I lost my iPod in Manila

And the police officer looked genuinely concerned and non-dismissive. While talking to him, I knew there was no way it would be returned. We knew it was lost forever, but it felt nice just to have someone share the frustration. ‘Okay ka lang? Gusto mo ng tubig?’ I’m pretty sure he wanted to give me a hug. He was really nice.

In all my years as a student in Manila, I’ve never been victimized by petty thieves. My faith in the humanity of Manila peoples hasn’t been shattered even though it really is one of the filthiest, scummiest places in the country. I go there for my monthly dentist appointment not too concerned about safety. I’m now a grown up whose faith in Manila’s humanity is effectively shattered. Congratulations, Manila.

The first time I lost something valuable was in high school, when a classmate lent me her Girbaud wallet for a week, which I lost during lunch time. Borrowing a Girbaud wallet for a week is one of those stupid things we did in high school and I managed to compound that stupidity with another. I thought maybe I’m not meant to own anything that isn’t obtained from my own personal hard work. But then again, I’ve lost around 10 phones already; phones that were given as a gift, phones that were lent, phones that were bought with cash. I lose wallets too but less frequently than I do phones. The iPod was a Christmas gift from G. As long as it’s valuable, I lose it.

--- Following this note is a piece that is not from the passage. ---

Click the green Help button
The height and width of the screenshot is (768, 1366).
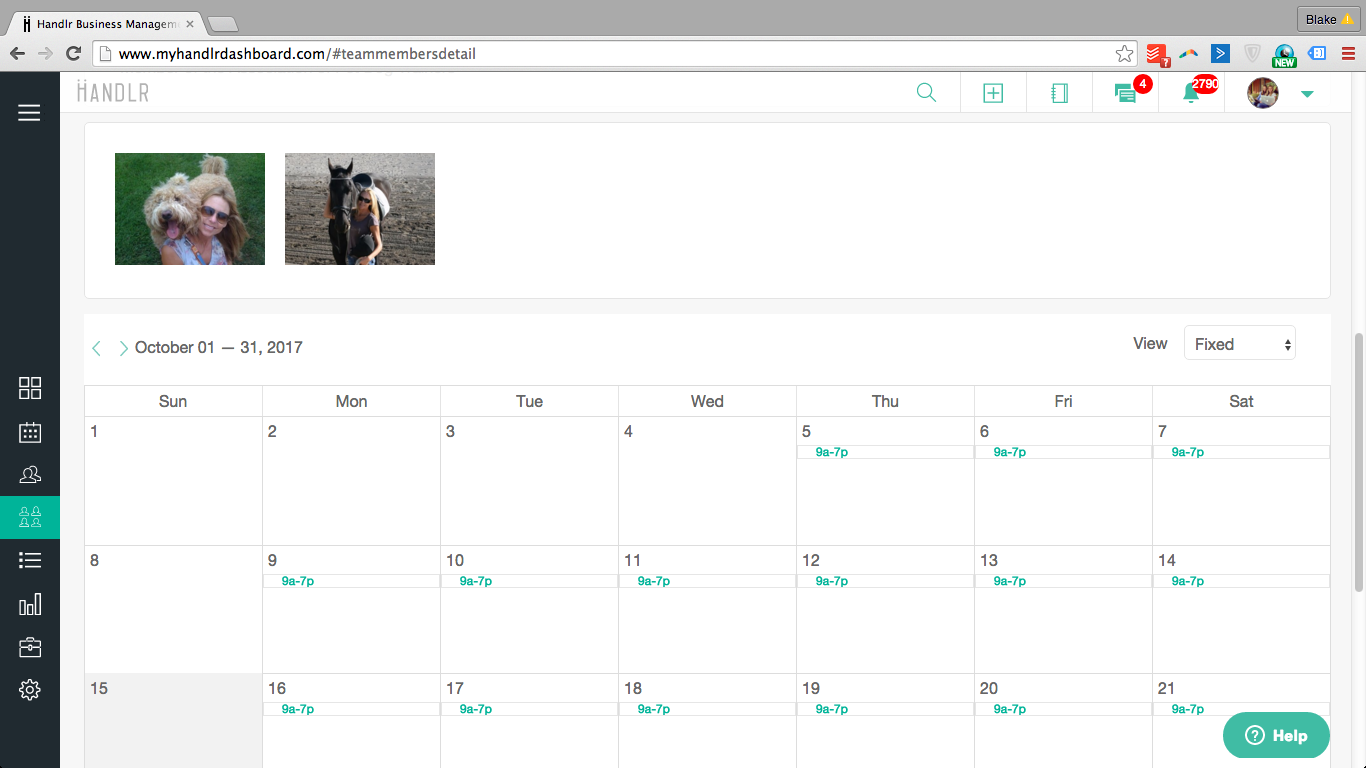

I lost two iPods in less than a year. There are no patterns in these incidents. The shitty city of Manila is full of crooks but so is anywhere else in Metro Manila. In fact, I’ve lost things in okay neighbourhoods too. It’s just the recklessness and carelessness that is constant and I need to remedy this carelessness. Do I never own another valuable gadget again? Do I forsake myself the things that other ultimately more careful people enjoy just because I’m aware of the great potential of losing the valuable again? Do I rid myself of the desire to enjoy anything worth more than P20,000, etc.

But I refuse to see the bleak in this. In fact I already am seeing the good in this otherwise very depressing loss:

1.       I slow down the development of tinnitus or whatever ear infection I’m sure to earn from continued and non-stop loud iPod playing because for as long as I own one, I will never cease to use it on every possible occasion, for as long as I have functioning ears.

2.       My CD-buying/CDs will be justified. They will look less pointless now that I have to turn to CDs again for music playing.

3.       I become aware that there are really seriously kind, concerned, non-lousy policemen in this country. From now on, I wouldn’t automatically think that policemen are just guys who freeload off buses. Thanks to Manila Police Officer Campos, he of the fine cheekbones and manners.

4.       I get to read more books. It will have to be the only entertainment of choice for long trips. Snatchers will never ever steal your paperback, ever.

5.       I have less reason to tinker with the computer because I have less reason to arrange iTunes playlist, which I spend a lot of time on.

6.       I don’t have to buy a protective case, something I’ve been meaning to do for the last 3 months.

7.       There is less urge to check Twitter and Facebook now that I can’t access them from a mobile device.

8.       Strangers I sit next to in buses and shuttles have no more reason to get annoyed by me, leaker of really loud music.

9.       My disdain for trains (MRT and LRT – the worst trains in the universe) will be more justified. I know there are thieves anywhere but our rail transport system, which gives a truly false sense of security by having mangmang guards check up on everyone’s belongings, prove to be totally worthless in times of trouble. I can’t decide which I hate more, the guards or the trains. Even, I guess. But as I’ve said, no sulking this time. And security guards deserve an entire blog post on its own.